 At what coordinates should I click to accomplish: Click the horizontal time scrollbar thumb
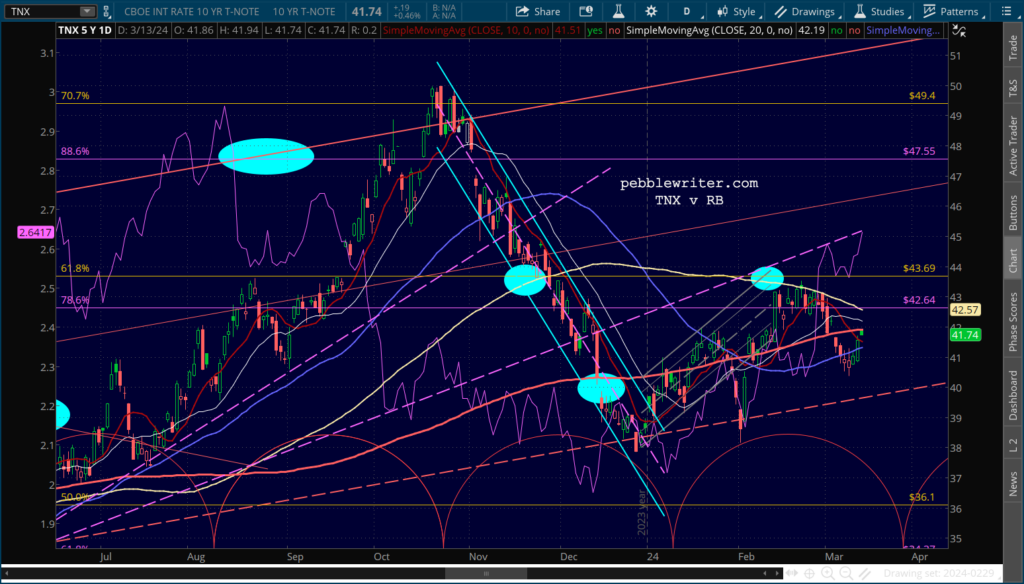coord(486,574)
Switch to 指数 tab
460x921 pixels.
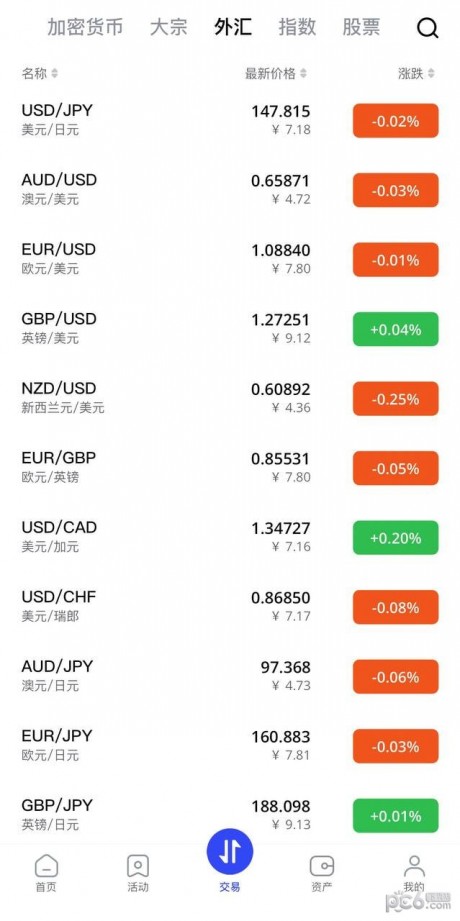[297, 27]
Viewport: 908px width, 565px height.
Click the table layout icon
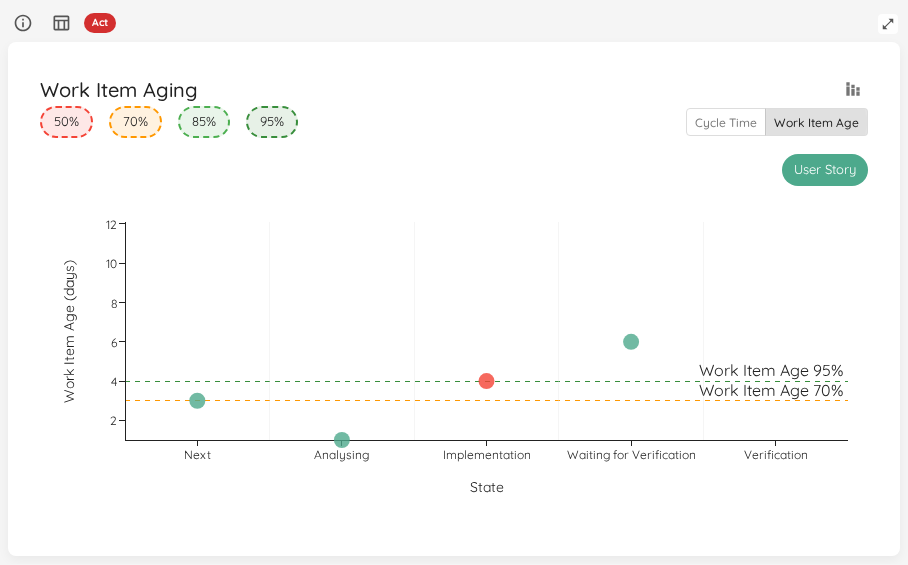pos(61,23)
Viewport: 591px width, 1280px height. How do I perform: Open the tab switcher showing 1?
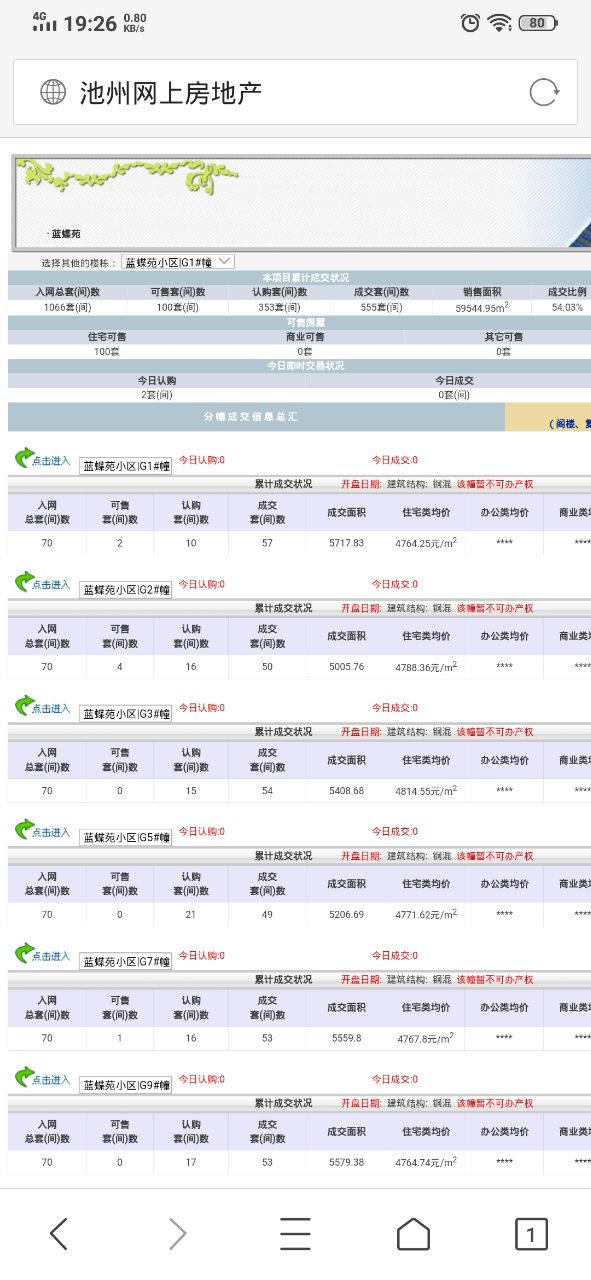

******

## What the task requires
Go through the listing above and copy each line that contains "Viewport".

## Problem solution
Viewport: 908px width, 565px height.
Viewport: 591px width, 1280px height. How do I perform: Open the tab switcher showing 1?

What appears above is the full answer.